___ Listed records

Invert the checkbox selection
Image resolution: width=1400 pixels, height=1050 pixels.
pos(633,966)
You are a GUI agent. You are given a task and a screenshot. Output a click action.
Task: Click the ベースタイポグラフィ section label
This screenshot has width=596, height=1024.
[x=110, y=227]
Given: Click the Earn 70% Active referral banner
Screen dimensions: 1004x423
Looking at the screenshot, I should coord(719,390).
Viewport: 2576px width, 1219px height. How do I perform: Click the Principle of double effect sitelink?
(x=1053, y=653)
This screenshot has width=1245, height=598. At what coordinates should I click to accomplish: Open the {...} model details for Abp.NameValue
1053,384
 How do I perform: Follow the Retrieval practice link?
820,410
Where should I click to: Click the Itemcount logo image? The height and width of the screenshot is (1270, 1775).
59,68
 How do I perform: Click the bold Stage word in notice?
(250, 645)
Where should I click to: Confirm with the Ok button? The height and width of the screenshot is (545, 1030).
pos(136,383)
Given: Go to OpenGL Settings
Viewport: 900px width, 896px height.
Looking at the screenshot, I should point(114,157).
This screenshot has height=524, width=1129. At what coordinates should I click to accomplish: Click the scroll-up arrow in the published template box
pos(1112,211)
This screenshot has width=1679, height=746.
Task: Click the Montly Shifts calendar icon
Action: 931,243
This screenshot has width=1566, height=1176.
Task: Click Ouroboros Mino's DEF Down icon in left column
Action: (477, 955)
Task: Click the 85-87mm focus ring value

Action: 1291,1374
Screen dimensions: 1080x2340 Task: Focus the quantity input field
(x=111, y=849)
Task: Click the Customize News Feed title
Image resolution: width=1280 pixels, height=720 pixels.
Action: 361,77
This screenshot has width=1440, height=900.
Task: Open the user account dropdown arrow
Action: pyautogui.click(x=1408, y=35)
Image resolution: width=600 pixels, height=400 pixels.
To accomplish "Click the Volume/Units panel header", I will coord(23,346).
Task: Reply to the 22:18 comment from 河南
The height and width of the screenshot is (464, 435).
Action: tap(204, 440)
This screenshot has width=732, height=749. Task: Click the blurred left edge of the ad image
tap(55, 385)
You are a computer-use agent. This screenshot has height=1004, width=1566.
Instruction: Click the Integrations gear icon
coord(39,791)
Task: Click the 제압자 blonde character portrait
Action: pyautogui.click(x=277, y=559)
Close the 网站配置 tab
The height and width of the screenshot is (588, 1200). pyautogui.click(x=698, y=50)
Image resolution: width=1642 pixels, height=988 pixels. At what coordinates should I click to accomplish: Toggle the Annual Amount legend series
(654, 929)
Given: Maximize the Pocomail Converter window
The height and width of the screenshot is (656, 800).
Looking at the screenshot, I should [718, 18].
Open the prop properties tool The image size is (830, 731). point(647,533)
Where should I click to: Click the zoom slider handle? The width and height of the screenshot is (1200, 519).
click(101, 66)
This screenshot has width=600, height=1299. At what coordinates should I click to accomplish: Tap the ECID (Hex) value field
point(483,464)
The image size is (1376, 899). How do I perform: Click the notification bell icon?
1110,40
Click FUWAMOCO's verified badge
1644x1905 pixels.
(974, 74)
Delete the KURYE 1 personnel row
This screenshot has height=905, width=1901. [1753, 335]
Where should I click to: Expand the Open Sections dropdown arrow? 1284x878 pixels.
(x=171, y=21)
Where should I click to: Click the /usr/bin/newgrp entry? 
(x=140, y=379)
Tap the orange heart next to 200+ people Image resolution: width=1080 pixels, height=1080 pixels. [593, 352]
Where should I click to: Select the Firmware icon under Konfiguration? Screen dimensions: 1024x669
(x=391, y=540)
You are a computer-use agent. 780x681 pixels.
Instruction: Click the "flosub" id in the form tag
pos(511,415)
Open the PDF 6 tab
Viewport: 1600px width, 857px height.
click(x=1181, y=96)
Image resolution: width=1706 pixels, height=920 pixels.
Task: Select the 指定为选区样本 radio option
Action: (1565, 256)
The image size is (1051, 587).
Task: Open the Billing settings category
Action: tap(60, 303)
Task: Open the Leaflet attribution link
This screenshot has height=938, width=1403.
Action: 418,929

______

## Exercise aim:
Could you copy every line from the records that mentions the word "computer"?

## Answer to the problem:
You are a computer-use agent. This screenshot has height=1004, width=1566.
You are a computer-use agent. 780x681 pixels.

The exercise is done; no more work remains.